本文 -
======

肺癌は本邦において死亡原因第一位の癌腫であり、肺癌の約 20%は、上皮成長因子受容体(epidermal growth factor receptor: EGFR)という遺伝子の変異が原因である。
EGFR 変異肺癌は、変異したEGFR からの生存シグナルで増殖しておるため、変異 EGFR の機能を抑える分子標的薬オシメルチニブが有効であるが、試用期間・回数とともに耐性が生じ、効果が減弱・消失する。
AXLタンパク質は生存シグナルを補うことで抵抗性細胞を生み出し、耐性を発生させるため、AXL低発現のEGFR 変異肺癌においてはオシメルチニブの効果が発揮されない。
今回、分子標的薬オシメルチニブに対し腫瘍細胞の一部が抵抗し生き残るメカニズムを解明・報告された。
AXL低発現の EGFR 変異肺がん細胞がオシメルチニブに対して耐性癌として再発するメカニズムとしては、インスリン様増殖因子 1 受容体(insulin-like growth factor-1 receptor: IGF-1R)のタンパク質量を増やし、増えた IGF-1R が生存シグナルを補うことにより、肺癌細胞の一部が抵抗性細胞として生存していた。
さらに、抵抗性細胞ではオシメルチニブ処理に応答して、転写因子である FOXA1が IGF-1R の転写を亢進して IGF-1R のタンパク質量を増加させることも発見された。
動物モデルおいては、オシメルチニブに短期間 IGF-1R 阻害薬を併用することにより、腫瘍が消失し、治療中止によっても再発をほぼ完全に防げた。
これにより、分子標的薬に IGF-1R 阻害薬を短期間併用することで、副作用なく腫瘍をほぼ根治できることが明らかになった。
また、FOXA1 機能阻害薬の開発により、インスリン受容体には作用せず、IGF-1R のみを阻害し分子標的薬の効果を増強できる可能性が期待される。
本研究成果は、英国科学誌『Nature Communications』のオンライン版に掲載された。

======

資料 -

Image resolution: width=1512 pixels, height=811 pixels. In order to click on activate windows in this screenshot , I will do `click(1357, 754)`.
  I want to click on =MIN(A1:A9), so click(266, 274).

======

問題 -
- 1) 本文を読んで、次の三つに答えてください。
(a) 肺癌のうち、EGFR遺伝子の変異が原因なのは約何%ですか。
(b) 抵抗性細胞でIGF-1Rの転写を高めている転写因子は何ですか。
(c) この研究成果は何という雑誌に掲載されましたか。
- 2) 本文に出てくる遺伝子やタンパク質の名前のうち、アルファベットで書かれているものをすべて挙げてください。

解答例 -
- 1)
(a) 約20%
(b) FOXA1
(c) 英国科学誌『Nature Communications』(オンライン版)

- 2) EGFR、AXL、IGF-1R、FOXA1